A Universe of Sorts

§ Integrating against ultrafilers

Let $X$ be a set.
Recall that a filter on $X$ is a collection of subsets $\Omega$ of $X$ that are closed under supersets and intersections (union comes for free by closure under supersets).
Recall that an ultrafilter $\Omega$ on $X$ is a maximal filter. That is, we cannot add any more elements into the filter.
Equivalently $\Omega$ is an ultrafilter if, for any $A \subseteq X$ , either $A \in \Omega$ or $(X - A) \in \Omega$ .
Intuitively, we are considering the set of subsets of $X$ that contains a single $x \in X$ .
We can also say that ultrafilters correspond to lattice homomorphisms $2^X \to 2$ .
A lemma will show that this is equivalent to the following: Whenever $X$ is expressed as the disjoint union of three subsets $S_1, S_2, S_3 \subseteq X$ , then one of then will be in $\Omega$ (there exists some $i$ such that $S_i\in \Omega$ ).

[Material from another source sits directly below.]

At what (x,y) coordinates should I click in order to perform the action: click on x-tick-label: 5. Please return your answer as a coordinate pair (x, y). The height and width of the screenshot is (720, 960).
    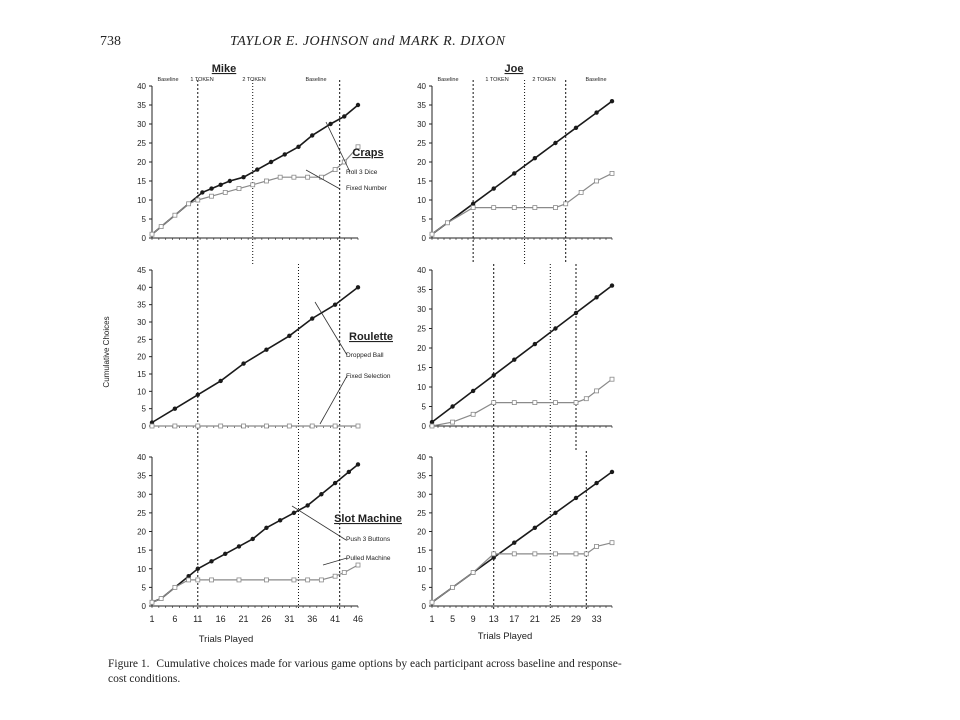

Let $B$ a finite set, $X$ a set, $\Omega$ an ultrafilter on $X$ .
Given $f: X \to B$ , we wish to define $\int_X f d\Omega$ .
See that the fibers of $f$ partition $X$ into disjoint subsets $f^{-1}(b_1), f^{-1}(b_2), \dots, f^{-1}(b_N)$ .
The ultrafilter $X$ picks out one of these subsets, say $f^{-1}(b_i)$ ( $i$ for "integration").
Then we define the integral to be $b_i$ .

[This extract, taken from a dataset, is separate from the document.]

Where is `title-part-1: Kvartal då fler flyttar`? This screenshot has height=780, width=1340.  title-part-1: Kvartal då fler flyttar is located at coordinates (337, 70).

We think of $\Omega$ as a probability measure. Subsets in $\Omega$ have measure 1, subsets outside have measure 0.
Since we want to think of $\Omega$ as some kind of probability measure, we want that $\int_X 1 d \Omega = 1$ , as would happen when we integrate a probability measure $\int d \mu = 1$ .
Next, if two functions $f, g$ are equal almost everywhere (ie, the set of points where they agree is in $\Omega$ ), then their integral should be the same.